The way Mr. Diller structured the split, Liberty would lose its high-vote stock in the transaction, dramatically reducing its influence over the companies. Liberty is calling the move "a corporate coup."
Who's in control
Liberty Media already owns a controlling stake in IAC, but Mr. Diller has held voting rights for the Liberty-owned shares, thanks to a governance agreement between himself and Liberty.
IAC asked a Delaware court last Wednesday to confirm that the spinoff could in fact take place. The following day, Liberty sued IAC to derail the plan.
In the latest suit, filed Jan. 28 and first reported by The Wall Street Journal, Liberty alleges that Mr. Diller has long resented Liberty designees on his board and that at about the time Liberty became concerned about IAC's floundering stock price and executive compensation, Mr. Diller's priorities shifted to his succession legacy and monetizing his interest in IAC without giving up his control. IAC's stock price, which flirted with $40 a year ago, is around $25.
IAC general counsel Greg Blatt fired back in a statement: "Upon reading this latest complaint, it seems Liberty has gotten truly desperate. The only action IAC has taken is to proactively go to the Delaware courts to ask it to confirm IAC's rights, and how that could be a breach of anything is beyond comprehension."
A statement on the lawsuit issued by an IAC spokeswoman said: "Last night Liberty Media took the extraordinary action of attempting to claim control of the voting power of IAC and replacing a majority of its directors. The action is preposterous. Liberty does not control IAC. Barry Diller continues to be the chairman-CEO of IAC; the board of directors of IAC elected at last summer's stockholders meeting continues to manage the affairs of the company; and IAC management continues to work in the best interest of its stockholders toward consummation of the previously announced transactions in which it will separate into five public companies."

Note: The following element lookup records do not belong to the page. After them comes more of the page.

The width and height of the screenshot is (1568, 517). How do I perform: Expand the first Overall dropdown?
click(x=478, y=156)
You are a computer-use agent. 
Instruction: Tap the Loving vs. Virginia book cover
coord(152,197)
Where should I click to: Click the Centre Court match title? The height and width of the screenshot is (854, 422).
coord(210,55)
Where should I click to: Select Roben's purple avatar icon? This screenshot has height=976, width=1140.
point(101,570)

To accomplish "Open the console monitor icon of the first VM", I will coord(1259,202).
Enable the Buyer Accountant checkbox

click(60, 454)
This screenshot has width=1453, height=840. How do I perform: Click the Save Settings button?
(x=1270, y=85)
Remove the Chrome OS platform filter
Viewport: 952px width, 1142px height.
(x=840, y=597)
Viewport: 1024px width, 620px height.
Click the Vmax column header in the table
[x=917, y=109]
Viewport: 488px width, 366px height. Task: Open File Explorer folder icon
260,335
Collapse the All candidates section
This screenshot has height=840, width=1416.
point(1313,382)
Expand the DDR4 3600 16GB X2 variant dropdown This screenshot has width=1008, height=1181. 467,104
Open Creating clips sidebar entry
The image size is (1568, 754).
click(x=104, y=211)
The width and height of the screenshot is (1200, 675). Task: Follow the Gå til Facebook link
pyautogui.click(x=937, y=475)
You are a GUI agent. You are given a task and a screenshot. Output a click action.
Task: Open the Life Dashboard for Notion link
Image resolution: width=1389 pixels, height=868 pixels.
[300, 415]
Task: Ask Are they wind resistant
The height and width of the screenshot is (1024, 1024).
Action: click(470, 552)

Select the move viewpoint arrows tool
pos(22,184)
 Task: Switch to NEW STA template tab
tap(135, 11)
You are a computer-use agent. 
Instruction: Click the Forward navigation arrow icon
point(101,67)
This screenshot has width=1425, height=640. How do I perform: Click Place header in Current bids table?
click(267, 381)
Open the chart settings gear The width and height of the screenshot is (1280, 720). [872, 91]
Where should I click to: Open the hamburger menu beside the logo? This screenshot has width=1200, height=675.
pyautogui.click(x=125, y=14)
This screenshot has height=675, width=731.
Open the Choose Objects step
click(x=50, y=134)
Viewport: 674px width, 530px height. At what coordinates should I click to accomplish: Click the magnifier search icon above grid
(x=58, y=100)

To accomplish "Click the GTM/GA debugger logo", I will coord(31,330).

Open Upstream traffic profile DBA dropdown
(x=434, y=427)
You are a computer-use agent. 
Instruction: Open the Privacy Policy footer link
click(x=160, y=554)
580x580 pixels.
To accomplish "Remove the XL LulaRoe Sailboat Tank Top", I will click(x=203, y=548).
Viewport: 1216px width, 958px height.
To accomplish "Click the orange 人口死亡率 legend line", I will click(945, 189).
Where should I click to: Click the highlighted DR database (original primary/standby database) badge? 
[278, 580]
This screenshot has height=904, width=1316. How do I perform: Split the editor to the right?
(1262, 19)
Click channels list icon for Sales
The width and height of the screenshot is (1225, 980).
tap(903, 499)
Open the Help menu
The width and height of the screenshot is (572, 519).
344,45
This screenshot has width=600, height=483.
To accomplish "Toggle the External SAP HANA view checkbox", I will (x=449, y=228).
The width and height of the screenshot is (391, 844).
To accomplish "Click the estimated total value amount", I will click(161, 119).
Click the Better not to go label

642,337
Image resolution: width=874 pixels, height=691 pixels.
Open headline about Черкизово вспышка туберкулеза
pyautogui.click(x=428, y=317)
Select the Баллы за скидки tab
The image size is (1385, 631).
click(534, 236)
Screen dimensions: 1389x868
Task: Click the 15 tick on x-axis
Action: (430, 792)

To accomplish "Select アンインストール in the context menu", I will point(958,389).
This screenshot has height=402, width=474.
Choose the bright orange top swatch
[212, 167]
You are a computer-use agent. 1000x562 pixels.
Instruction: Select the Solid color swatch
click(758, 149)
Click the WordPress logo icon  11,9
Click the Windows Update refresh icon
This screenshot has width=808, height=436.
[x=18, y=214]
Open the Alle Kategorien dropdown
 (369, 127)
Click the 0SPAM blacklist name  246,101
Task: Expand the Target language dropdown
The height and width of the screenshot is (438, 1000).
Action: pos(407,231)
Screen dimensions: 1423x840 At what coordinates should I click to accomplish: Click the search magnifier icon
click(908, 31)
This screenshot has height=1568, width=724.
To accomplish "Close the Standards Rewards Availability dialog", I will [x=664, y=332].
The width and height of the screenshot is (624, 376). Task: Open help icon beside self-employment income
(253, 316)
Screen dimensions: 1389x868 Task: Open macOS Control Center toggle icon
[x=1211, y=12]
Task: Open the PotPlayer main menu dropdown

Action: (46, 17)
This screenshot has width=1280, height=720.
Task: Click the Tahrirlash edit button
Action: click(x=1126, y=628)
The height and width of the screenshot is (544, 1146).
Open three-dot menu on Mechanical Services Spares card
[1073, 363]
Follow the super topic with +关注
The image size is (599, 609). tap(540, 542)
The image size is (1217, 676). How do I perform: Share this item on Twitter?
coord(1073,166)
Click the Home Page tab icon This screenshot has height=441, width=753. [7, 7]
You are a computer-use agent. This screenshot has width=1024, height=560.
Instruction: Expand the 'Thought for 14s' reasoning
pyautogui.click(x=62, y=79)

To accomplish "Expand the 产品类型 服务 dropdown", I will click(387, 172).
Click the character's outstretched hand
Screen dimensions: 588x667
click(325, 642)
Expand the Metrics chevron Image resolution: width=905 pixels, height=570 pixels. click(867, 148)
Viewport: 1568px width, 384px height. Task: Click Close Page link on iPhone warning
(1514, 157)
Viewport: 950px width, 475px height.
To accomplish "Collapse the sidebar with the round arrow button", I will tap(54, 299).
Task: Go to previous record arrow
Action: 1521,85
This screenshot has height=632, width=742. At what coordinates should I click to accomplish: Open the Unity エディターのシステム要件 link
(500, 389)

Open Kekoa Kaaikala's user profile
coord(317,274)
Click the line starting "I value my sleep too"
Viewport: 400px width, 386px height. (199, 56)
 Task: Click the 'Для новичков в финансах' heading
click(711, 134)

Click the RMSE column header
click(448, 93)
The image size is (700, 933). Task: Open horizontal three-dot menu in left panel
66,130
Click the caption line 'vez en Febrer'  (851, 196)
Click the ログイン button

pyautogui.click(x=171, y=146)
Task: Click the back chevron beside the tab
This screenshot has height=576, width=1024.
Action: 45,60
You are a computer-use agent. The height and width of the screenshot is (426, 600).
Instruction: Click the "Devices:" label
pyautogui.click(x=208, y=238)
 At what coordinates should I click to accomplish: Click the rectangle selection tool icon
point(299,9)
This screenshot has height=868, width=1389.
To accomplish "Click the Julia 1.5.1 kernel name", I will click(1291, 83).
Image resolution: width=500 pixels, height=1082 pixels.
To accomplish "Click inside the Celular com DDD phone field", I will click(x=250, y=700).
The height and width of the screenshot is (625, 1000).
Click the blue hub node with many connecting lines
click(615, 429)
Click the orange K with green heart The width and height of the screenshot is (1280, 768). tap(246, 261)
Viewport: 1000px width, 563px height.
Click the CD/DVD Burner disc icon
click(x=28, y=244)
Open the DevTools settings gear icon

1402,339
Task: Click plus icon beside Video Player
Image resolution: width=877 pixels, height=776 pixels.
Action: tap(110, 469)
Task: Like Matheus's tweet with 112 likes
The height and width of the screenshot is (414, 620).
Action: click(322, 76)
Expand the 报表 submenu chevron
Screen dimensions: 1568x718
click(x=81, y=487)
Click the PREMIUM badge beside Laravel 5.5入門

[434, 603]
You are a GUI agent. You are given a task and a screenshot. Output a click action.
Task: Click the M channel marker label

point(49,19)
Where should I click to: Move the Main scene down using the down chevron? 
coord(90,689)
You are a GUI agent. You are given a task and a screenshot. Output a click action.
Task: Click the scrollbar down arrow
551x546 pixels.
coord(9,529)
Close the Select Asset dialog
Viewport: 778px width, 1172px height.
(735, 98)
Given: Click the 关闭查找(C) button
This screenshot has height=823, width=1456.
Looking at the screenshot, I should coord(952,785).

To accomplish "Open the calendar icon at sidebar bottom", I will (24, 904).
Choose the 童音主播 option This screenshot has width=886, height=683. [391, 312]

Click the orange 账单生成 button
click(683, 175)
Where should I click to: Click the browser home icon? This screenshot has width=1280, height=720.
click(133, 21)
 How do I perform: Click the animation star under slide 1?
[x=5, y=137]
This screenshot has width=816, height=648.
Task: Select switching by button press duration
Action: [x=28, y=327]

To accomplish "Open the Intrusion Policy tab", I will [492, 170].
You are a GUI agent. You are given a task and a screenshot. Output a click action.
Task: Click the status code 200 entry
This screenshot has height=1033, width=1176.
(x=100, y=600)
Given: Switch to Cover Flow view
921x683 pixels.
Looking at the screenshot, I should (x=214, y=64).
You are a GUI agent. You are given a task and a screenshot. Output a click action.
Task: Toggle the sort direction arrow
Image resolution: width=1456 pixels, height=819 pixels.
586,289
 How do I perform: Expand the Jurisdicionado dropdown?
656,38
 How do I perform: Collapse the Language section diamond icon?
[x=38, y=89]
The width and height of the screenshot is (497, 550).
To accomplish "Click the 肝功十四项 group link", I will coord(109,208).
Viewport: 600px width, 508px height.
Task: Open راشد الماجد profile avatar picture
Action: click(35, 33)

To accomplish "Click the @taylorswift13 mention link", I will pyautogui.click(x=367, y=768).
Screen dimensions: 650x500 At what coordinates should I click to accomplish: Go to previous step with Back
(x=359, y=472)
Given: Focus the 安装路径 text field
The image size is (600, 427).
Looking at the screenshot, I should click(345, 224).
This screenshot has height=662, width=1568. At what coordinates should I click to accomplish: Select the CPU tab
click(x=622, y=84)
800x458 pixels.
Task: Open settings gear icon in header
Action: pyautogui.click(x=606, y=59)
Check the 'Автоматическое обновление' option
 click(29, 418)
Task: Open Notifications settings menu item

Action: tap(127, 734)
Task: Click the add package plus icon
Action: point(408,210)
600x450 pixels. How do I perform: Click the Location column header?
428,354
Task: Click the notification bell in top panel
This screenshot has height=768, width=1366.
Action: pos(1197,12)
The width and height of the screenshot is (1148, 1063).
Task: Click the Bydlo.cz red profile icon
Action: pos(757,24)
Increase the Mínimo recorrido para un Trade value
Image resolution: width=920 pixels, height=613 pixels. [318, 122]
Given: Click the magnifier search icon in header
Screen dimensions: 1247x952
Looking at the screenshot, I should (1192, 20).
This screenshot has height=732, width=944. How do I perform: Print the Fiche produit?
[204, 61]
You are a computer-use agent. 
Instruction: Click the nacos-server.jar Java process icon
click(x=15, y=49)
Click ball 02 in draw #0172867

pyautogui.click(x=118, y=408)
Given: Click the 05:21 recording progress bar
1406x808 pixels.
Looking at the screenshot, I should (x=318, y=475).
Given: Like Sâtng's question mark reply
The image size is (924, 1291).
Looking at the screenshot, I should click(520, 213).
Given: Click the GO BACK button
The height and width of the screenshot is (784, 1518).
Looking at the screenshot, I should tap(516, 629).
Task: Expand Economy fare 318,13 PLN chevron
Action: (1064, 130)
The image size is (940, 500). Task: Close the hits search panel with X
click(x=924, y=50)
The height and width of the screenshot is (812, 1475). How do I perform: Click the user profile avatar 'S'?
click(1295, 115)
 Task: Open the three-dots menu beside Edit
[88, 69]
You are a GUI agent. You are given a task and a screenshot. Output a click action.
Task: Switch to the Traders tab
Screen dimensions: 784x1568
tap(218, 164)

Following a description of the chain of events leading to the action, the statement says: "Liberty has now gone off the deep end, not only alleging that Mr. Diller has somehow materially breached his proxy by which he has voted Liberty's IAC shares for over 12 years but also purporting to unilaterally throw out the incumbent directors and installing its own slate.
"Regardless of whether IAC and Mr. Diller are correct about their rights to effect a single-class voting structure in the spinoffs, which they are confident they are, the contention that Liberty is now in control of the company is inexplicable. Nothing has happened yet. No board has decided anything. No shareholders have voted (or been asked to vote) on anything. No agreements have been signed. The requisite filings have not been made with the SEC. No transactions have been consummated. Even after reading the various complaints repeatedly, Liberty's theory that it now controls IAC is incomprehensible."